- _What you need to do_:
**1.** List every name the article on the Donbass below gives for the city of Donetsk.
**2.** Answer these questions using the article on the Donbass below:
(a) Which two oblasts make up the Donbass?
(b) In which century did the Russian Empire conquer the region?
(c) By what percentage had the average wage in the Donbass dropped by 1993?

Source text START

• Political Holidays

Donetsk

Updated: Sep 13, 2019

The Donbass: Donetsk and Luhansk



By: Kirsten King


Donetsk People’s Republic and Luhansk People’s Republic


“The Donbass” (also spelled Donbas from the Ukrainian word Донба́с) is a contested region in eastern Ukraine consisting of the two oblasts (former Soviet regions) of Luhansk and Donetsk. The name comes from an amalgamation of the word Donets Basin, the name for the coal rich area south of the Donets River.


At the end of the 19th century, the Donbass consisted of a Ukrainian majority living in rural areas with the minority Russian-speaking population concentrated in the industrial urban centers.


However, the Soviet era after WWII saw a sharp intake in Russian workers shifting the cultural balance. In the aftermath of Russia’s annexation of Crimea following the 2014 Ukrainian Revolution (also called the Euromaidan Revolution), conflict broke out in the region between Ukrainian forces and Russian separatist groups aided and abetted by Vladimir Putin.


Despite a 2015 ceasefire agreement granting some degree of autonomy to rebel-held areas, both sides have repeatedly violated or failed to enact the terms thereby continuing the conflict.

History of the Donbass


The Donbass lies in the heart of an area of the Pontic steppe of Ukraine historically known as Wild Fields, in other words, the wilderness.


It remained sparsely populated until it was settled partly by Don Cossacks (free people of the Don River) in the 17th century largely maneuvering to counter the influence of the Crimean Khanate, the Turkic descendants of the Mongol Golden Horde. In the 18th century the region was conquered by the Russian Empire and became a part of “New Russia.”


It wasn’t until the discovery of vast coal reserves in 1721 that heavy industry began in the Donbass leading to a population boom, in particular an influx of Russian industrial workers. Donetsk, the biggest city was founded first as Yuzovka and would later come to be called Stalino during the Soviet Period.


In the lead up to the Russian Civil War in 1917, large swathes of the area were taken over briefly by the short-lived Ukrainian State but eventually the Donbass became a part of the Ukrainian Soviet Socialist Republic.


During the Soviet period, the region was subjected to a policy of decossackization as part of the Soviet regimes social engineering strategy where nearly a quarter of the Cossack population was deported or killed. Joseph Stalin’s “Russification” further depleted the population and the Holodomor Famine (1932-1933) killed close to a quarter of the populations of Donetsk Oblast and Luhansk Oblast.


The Donbass was later occupied by the Nazi’s from 1941-1942 and served as a pivotal resource in their invasion of the Soviet Union.

Despite nearly half of the population of the Donbass by 1989 identifying themselves as Russian, the region voted to secede from the Soviet Union in 1991.


By 1993 as a part of Independent Ukraine, the economy of Donbass had crashed with the average wage dropping by 80% causing coal miners to go on strike. Contrary to widespread support for proposed measures in 1994 to grant more autonomy from the central government in Kiev and the acceptance of Russian as an enshrined language of the Donbass, the area remained a part of the Ukraine with Ukrainian as the official language.

Source text END
Listed records START

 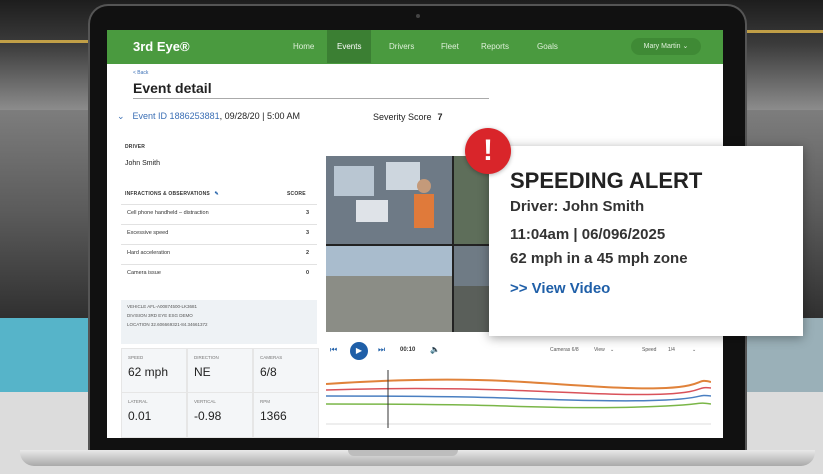 I want to click on stat-label: RPM, so click(x=265, y=402).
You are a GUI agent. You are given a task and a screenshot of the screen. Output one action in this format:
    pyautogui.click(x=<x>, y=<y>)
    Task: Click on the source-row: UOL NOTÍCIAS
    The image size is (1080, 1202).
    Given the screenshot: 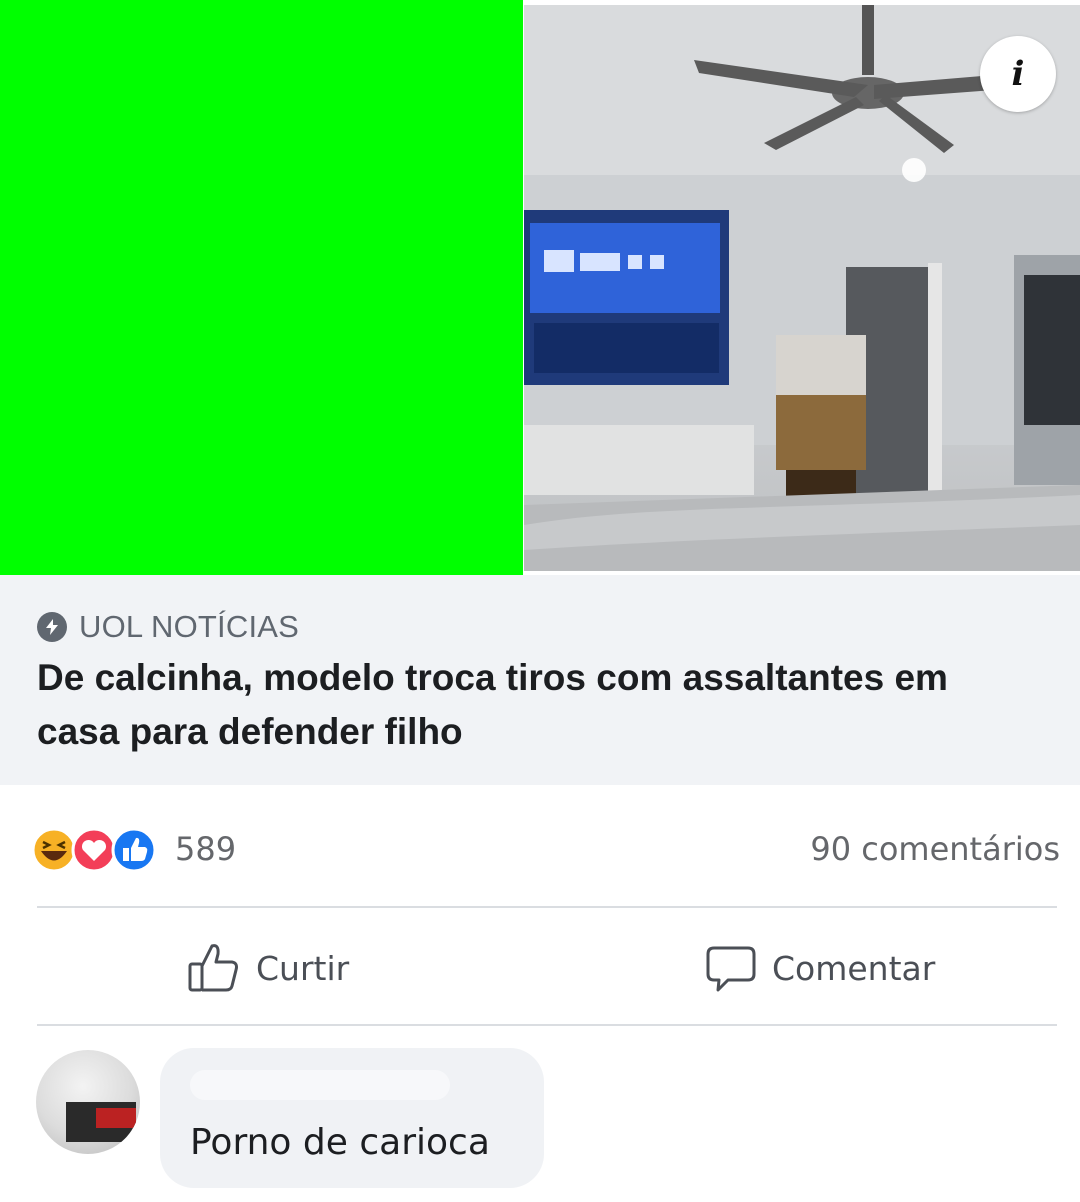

Listed records END

- _Answers for the tasks_:
**1.** Donetsk, Yuzovka, Stalino

**2.**
(a) Luhansk and Donetsk
(b) The 18th century
(c) 80%